10. Баб-Эль-Вад на пути в Иерусалим

10. Баб-Эль-Вад на пути в Иерусалим

"Ложась спать, мы не уверены, что утром проснемся живыми. И не так мешают спать выстрелы, как взрывы. Люди просыпаются среди ночи под развалинами собственного дома. Твоему отцу приходится ездить на работу в карете скорой помощи. Каждый раз, когда раздается стук в дверь, мы цепенеем от ужаса: вдруг это пришли взорвать наш дом. После шести вечера мы никуда не выходим и запираем все двери и окна".

Так одна арабка описывала своему сыну — студенту университета в Бейруте — жизнь в Иерусалиме спустя два месяца после решения ООН о разделе Палестины. Ее слова хорошо передают состояние многих иерусалимцев — как арабов, так и евреев — в январе 1948 года. "Иерусалим, — писал корреспондент газеты "Нью-Йорк Тайме", — по существу, изолирован от страны завесой страха. Никто не приезжает в Иерусалим, и никто не покидает своего квартала без крайней необходимости".

В еврейской части Иерусалима начали исчезать продукты.

Недоставало молока, яиц, мяса и овощей. Большинство ресторанов закрылось.

Зима выдалась на редкость холодная, а в еврейских домах нечем было топить печи. Еще больше домохозяйки страдали от нехватки керосина — не на чем было готовить пищу. Самые элегантные дамы, выходя из дому, брали с собой ведро или бидон — на случай, если по дороге встретится торговец керосином, ведущий за собою увешанного канистрами осла. Как арабы, так и евреи постоянно должны были думать о своей личной безопасности. Правда, очень немногие каждодневно подвергались такой опасности, как Рут и Хаим Геллеры — одна из немногих еврейских супружеских пар, оставшихся в Катамоне. Пробраться к себе домой они могли только по глубокой траншее, прорытой через сад к черному ходу из дома.

По ночам Рут караулила у окна нижнего этажа с колокольчиком в руках: в случае опасности звон колокольчика должен был разбудить бойца Хаганы, спавшего наверху. Однако, подобно многим другим. Геллеры научились приспосабливаться к обстоятельствам.

Однажды, когда они собирались на концерт, Хагана предупредила их, что вечером будет взорван соседний арабский дом. Супруги быстро обсудили ситуацию. А затем они все-таки поехали на концерт, предварительно открыв все окна, чтобы при взрыве не полопались стекла.

----------------------------------------

Задание 1:
Перепишите дословно часть текста об осаде Иерусалима в 1948 году: начните со слов "В еврейской части" и закончите словами "ходу из дома.".

----------------------------------------

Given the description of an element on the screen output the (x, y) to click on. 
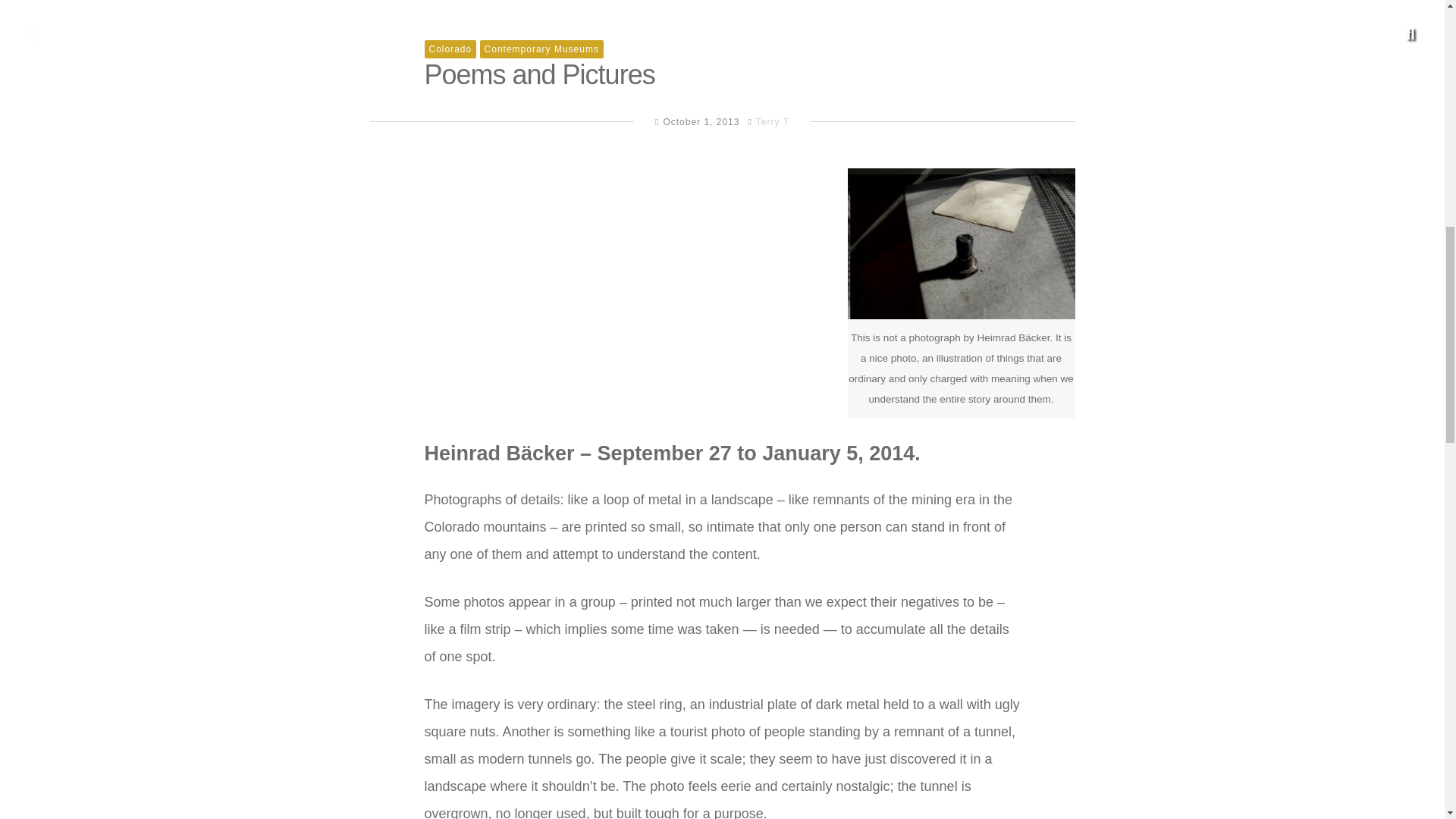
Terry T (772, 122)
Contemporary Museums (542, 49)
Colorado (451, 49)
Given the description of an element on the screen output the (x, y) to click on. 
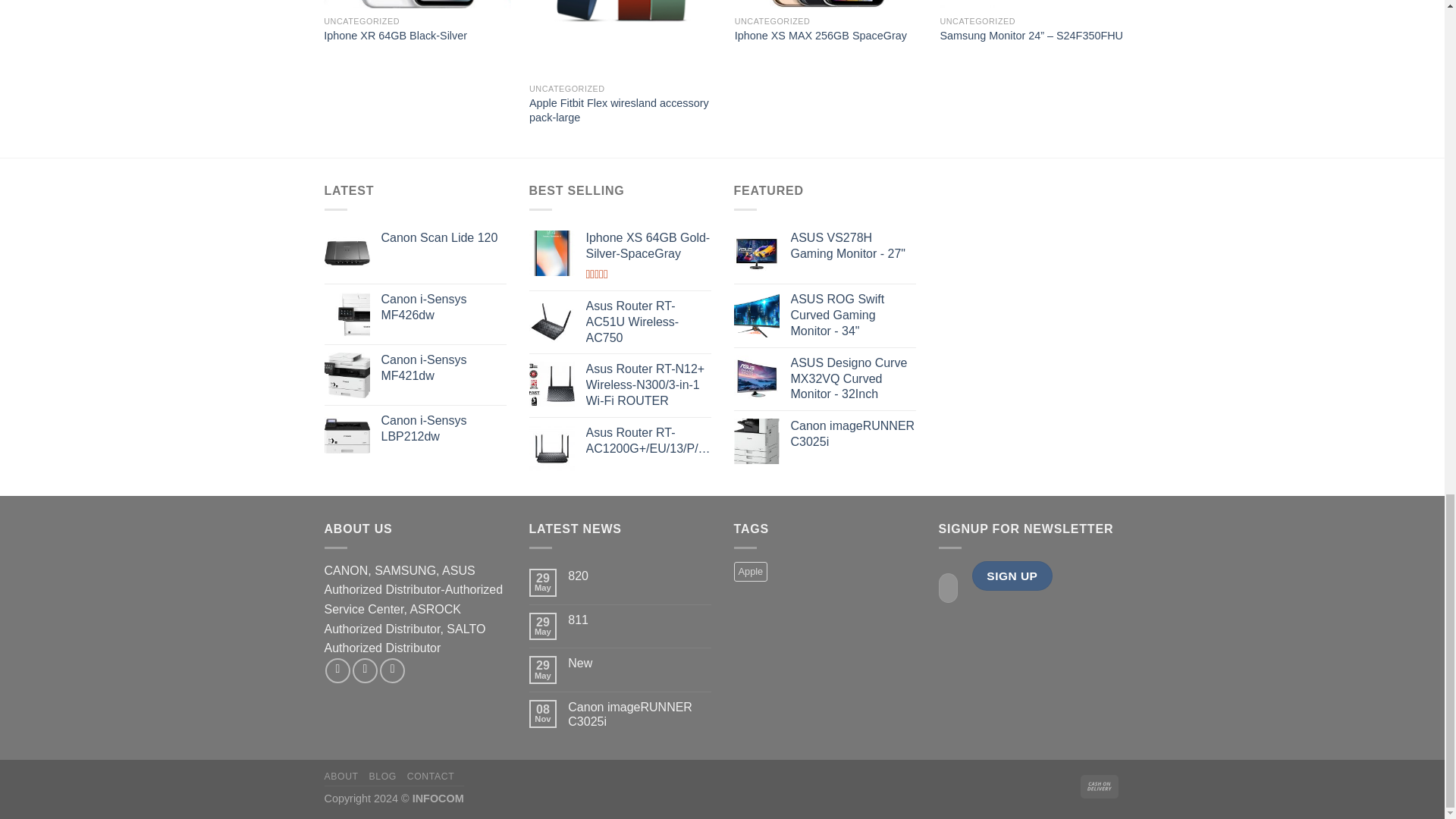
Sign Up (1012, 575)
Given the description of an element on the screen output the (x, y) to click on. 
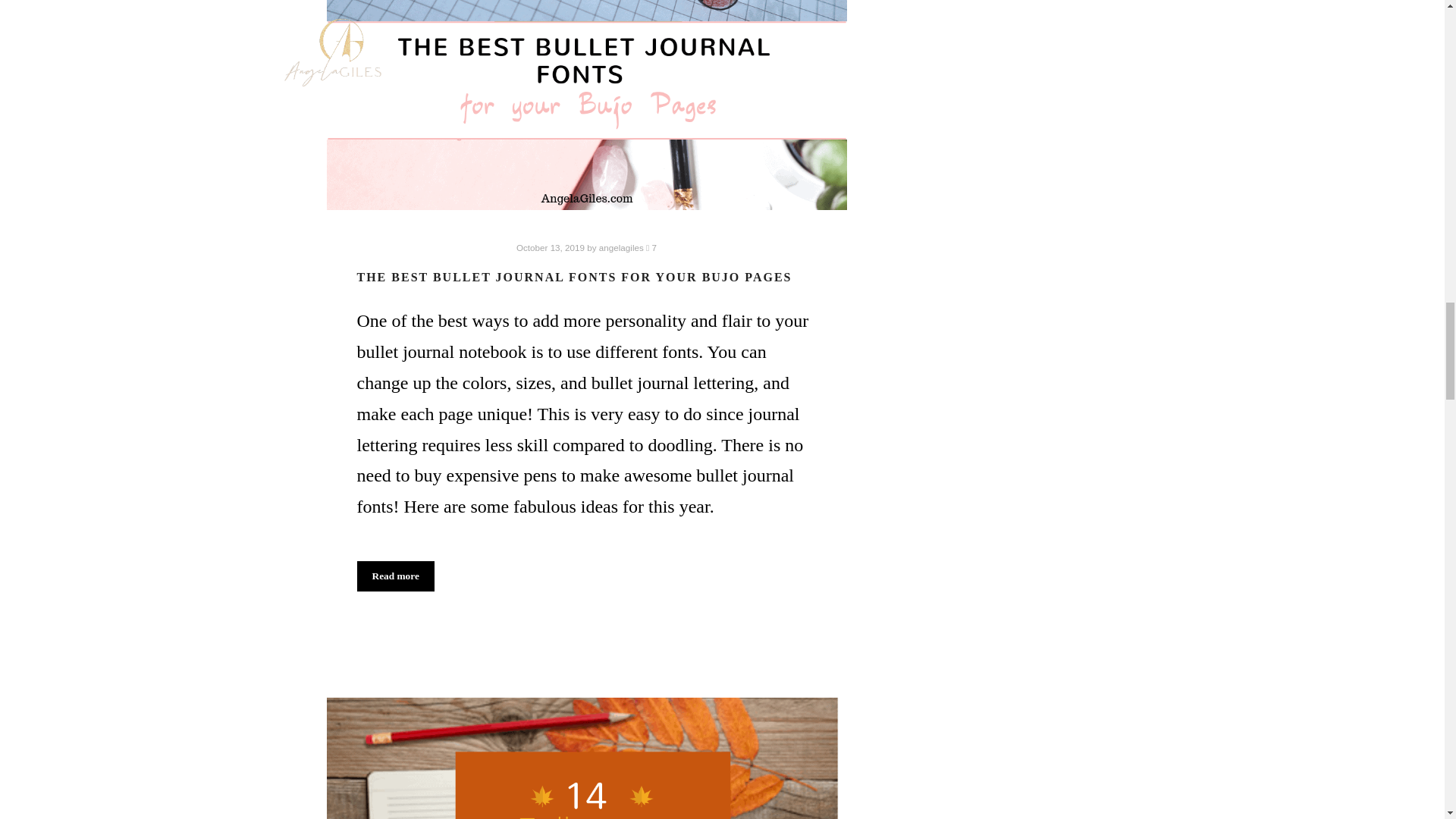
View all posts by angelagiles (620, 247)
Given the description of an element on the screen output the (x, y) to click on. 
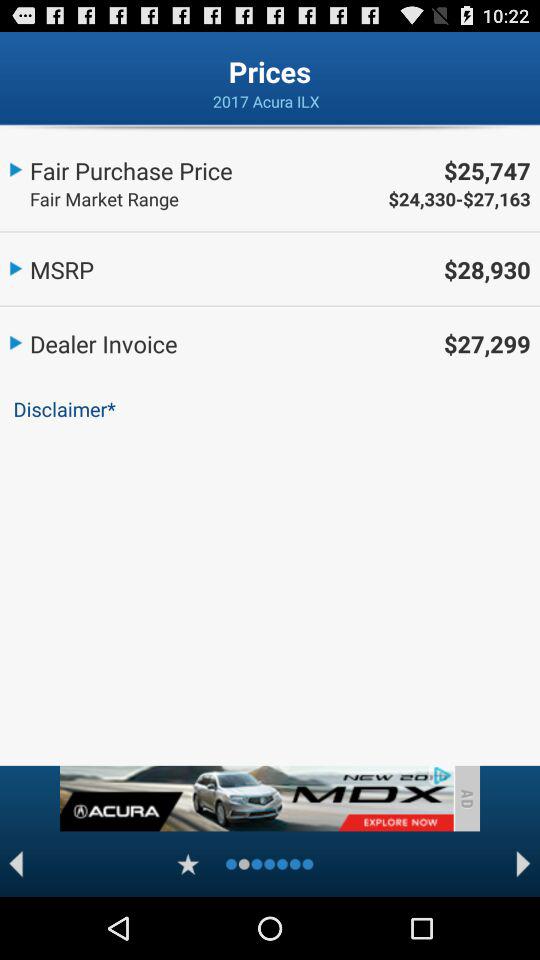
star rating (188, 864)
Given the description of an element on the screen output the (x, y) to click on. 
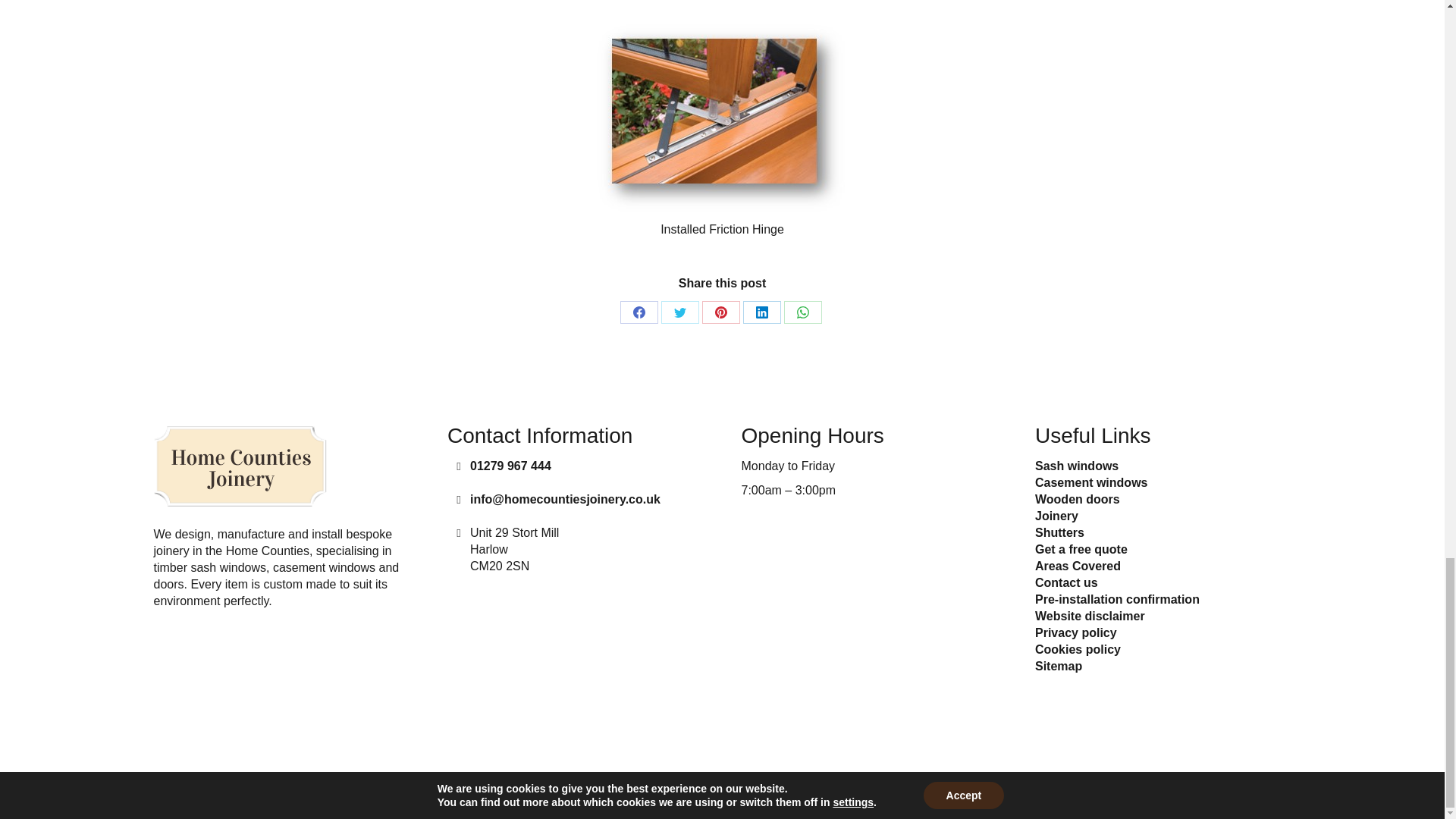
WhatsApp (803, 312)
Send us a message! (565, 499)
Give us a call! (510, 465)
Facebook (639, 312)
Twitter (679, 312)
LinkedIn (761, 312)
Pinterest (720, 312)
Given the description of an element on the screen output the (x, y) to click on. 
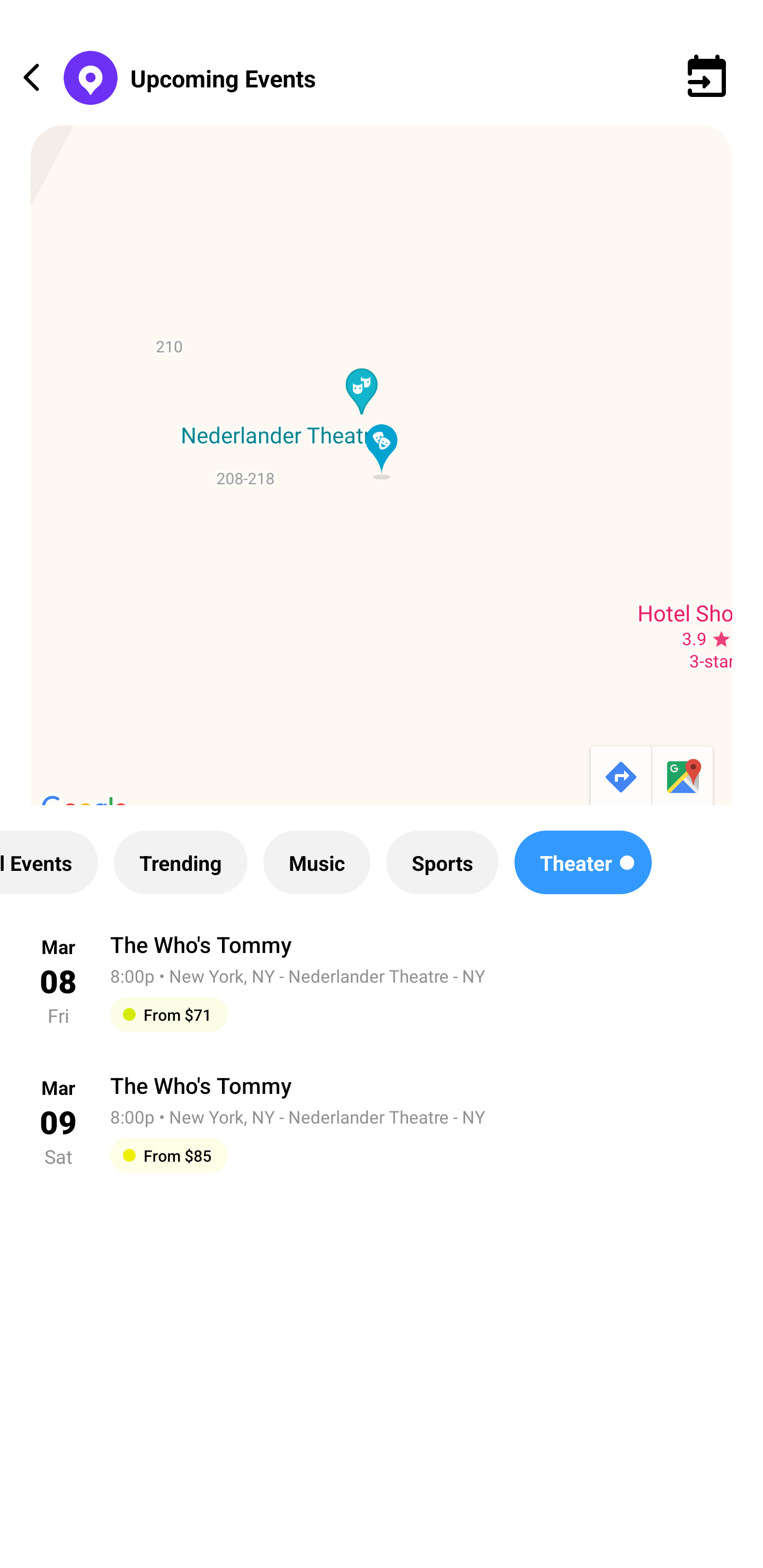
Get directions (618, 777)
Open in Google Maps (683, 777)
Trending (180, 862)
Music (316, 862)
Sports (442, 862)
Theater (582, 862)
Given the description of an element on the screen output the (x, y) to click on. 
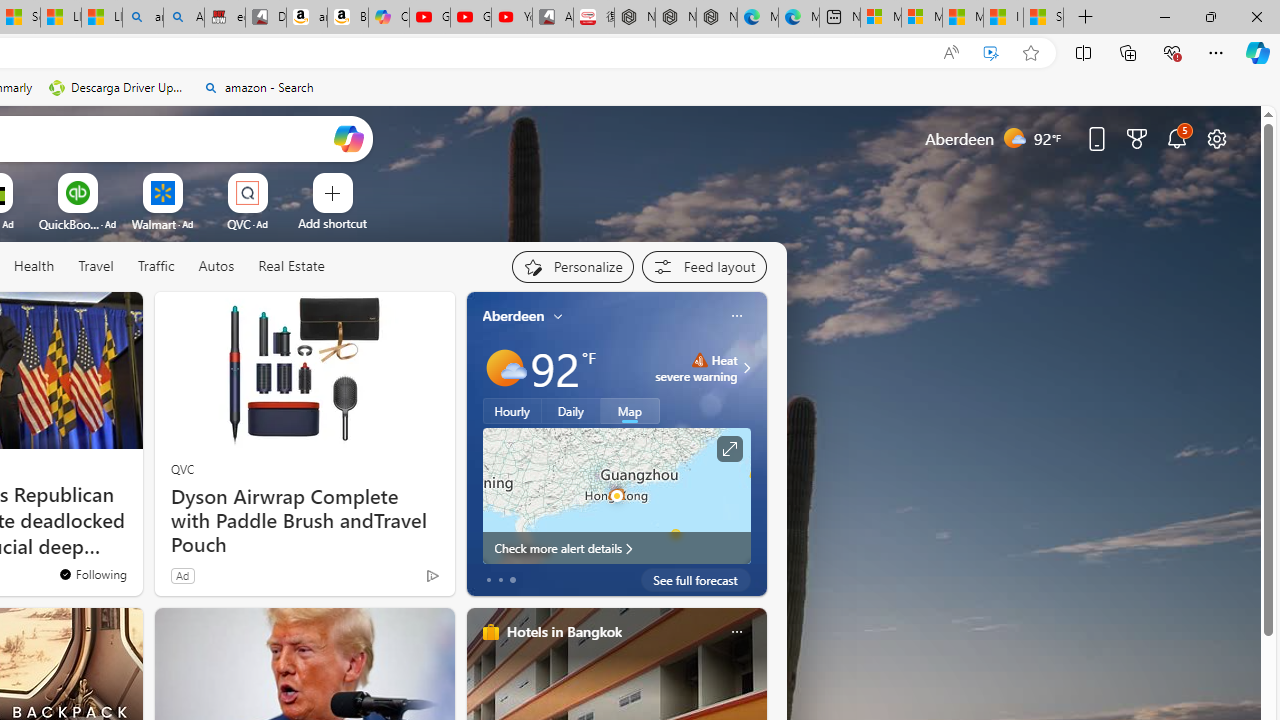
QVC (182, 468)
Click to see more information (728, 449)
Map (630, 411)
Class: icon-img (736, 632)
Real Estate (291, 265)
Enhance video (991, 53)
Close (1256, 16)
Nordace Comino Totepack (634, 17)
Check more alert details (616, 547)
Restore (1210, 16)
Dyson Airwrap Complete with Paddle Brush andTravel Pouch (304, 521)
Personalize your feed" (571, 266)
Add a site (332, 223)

----------------------------------------

Задание 2:
Представьте все строки записей в виде списка JSON из строк, по одному элементу на строку, без пустых строк. Изображения в ответ не включайте.

Ответ 1:
В еврейской части Иерусалима начали исчезать продукты.

Недоставало молока, яиц, мяса и овощей. Большинство ресторанов закрылось.

Зима выдалась на редкость холодная, а в еврейских домах нечем было топить печи. Еще больше домохозяйки страдали от нехватки керосина — не на чем было готовить пищу. Самые элегантные дамы, выходя из дому, брали с собой ведро или бидон — на случай, если по дороге встретится торговец керосином, ведущий за собою увешанного канистрами осла. Как арабы, так и евреи постоянно должны были думать о своей личной безопасности. Правда, очень немногие каждодневно подвергались такой опасности, как Рут и Хаим Геллеры — одна из немногих еврейских супружеских пар, оставшихся в Катамоне. Пробраться к себе домой они могли только по глубокой траншее, прорытой через сад к черному ходу из дома.

Ответ 2:
[
  "Given the description of an element on the screen output the (x, y) to click on. ",
  "Terry T (772, 122)",
  "Contemporary Museums (542, 49)",
  "Colorado (451, 49)",
  "Given the description of an element on the screen output the (x, y) to click on. ",
  "Sign Up (1012, 575)",
  "Given the description of an element on the screen output the (x, y) to click on. ",
  "View all posts by angelagiles (620, 247)",
  "Given the description of an element on the screen output the (x, y) to click on. ",
  "star rating (188, 864)",
  "Given the description of an element on the screen output the (x, y) to click on. ",
  "WhatsApp (803, 312)",
  "Send us a message! (565, 499)",
  "Give us a call! (510, 465)",
  "Facebook (639, 312)",
  "Twitter (679, 312)",
  "LinkedIn (761, 312)",
  "Pinterest (720, 312)",
  "Given the description of an element on the screen output the (x, y) to click on. ",
  "Get directions (618, 777)",
  "Open in Google Maps (683, 777)",
  "Trending (180, 862)",
  "Music (316, 862)",
  "Sports (442, 862)",
  "Theater (582, 862)",
  "Given the description of an element on the screen output the (x, y) to click on. ",
  "QVC (182, 468)",
  "Click to see more information (728, 449)",
  "Map (630, 411)",
  "Class: icon-img (736, 632)",
  "Real Estate (291, 265)",
  "Enhance video (991, 53)",
  "Close (1256, 16)",
  "Nordace Comino Totepack (634, 17)",
  "Check more alert details (616, 547)",
  "Restore (1210, 16)",
  "Dyson Airwrap Complete with Paddle Brush andTravel Pouch (304, 521)",
  "Personalize your feed\" (571, 266)",
  "Add a site (332, 223)"
]